Compute-in-Memory Upside Down: A Learning Operator Co-Design Perspective for Scalability

Shamma Nasrin, Priyesh Shukla, Shruthi Jaisimha and Amit Ranjan Trivedi
Department of Electrical and Computer Engineering, University of Illinois at Chicago

ABSTRACT


This paper discusses the potential of modelhardware co-design to simplify the implementation complexity of compute-in-SRAM deep learning considerably. Although compute-in-SRAM has emerged as a promising approach to improve the energy efficiency of DNN processing, current implementations suffer due to complex and excessive mixedsignal peripherals, such as the need for parallel digital-toanalog converters (DACs) at each input port.
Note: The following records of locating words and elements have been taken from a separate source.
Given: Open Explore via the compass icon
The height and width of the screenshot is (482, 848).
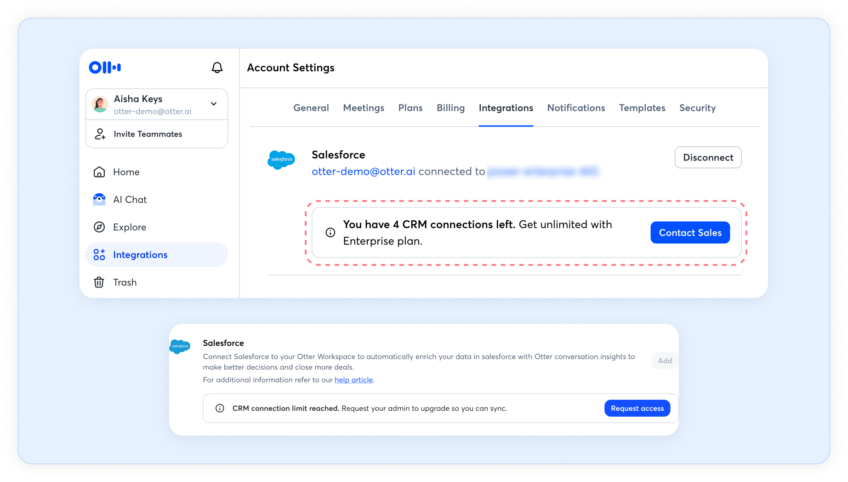Looking at the screenshot, I should click(x=99, y=227).
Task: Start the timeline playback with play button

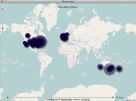Action: [8, 97]
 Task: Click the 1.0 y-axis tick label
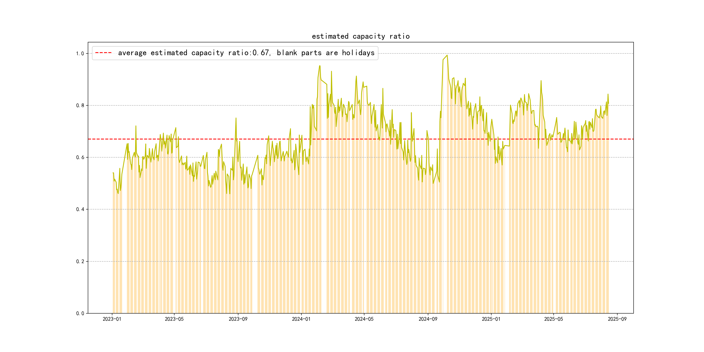tap(80, 54)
Comparatively, our approach inherently obviates complex peripherals by codesigning learning operators to SRAM’s operational constraints. For example, our co-designed implementation is DAC-free even for multibit precision DNN processing. Additionally, we also discuss the interaction of our compute-in-SRAM operator with Bayesian inference of DNNs. We show a synergistic interaction of Bayesian inference with our framework, where Bayesian methods allow achieving similar accuracy with much smaller network size. Although each iteration of sample-based Bayesian inference is computationally expensive, the cost is minimized by our computein- SRAM approach. Meanwhile, by reducing the network size, Bayesian methods reduce the footprint cost of compute-in-SRAM implementation, which is a crucial concern for the method. We characterize this interaction for deep learning-based pose (position and orientation) estimation for a drone.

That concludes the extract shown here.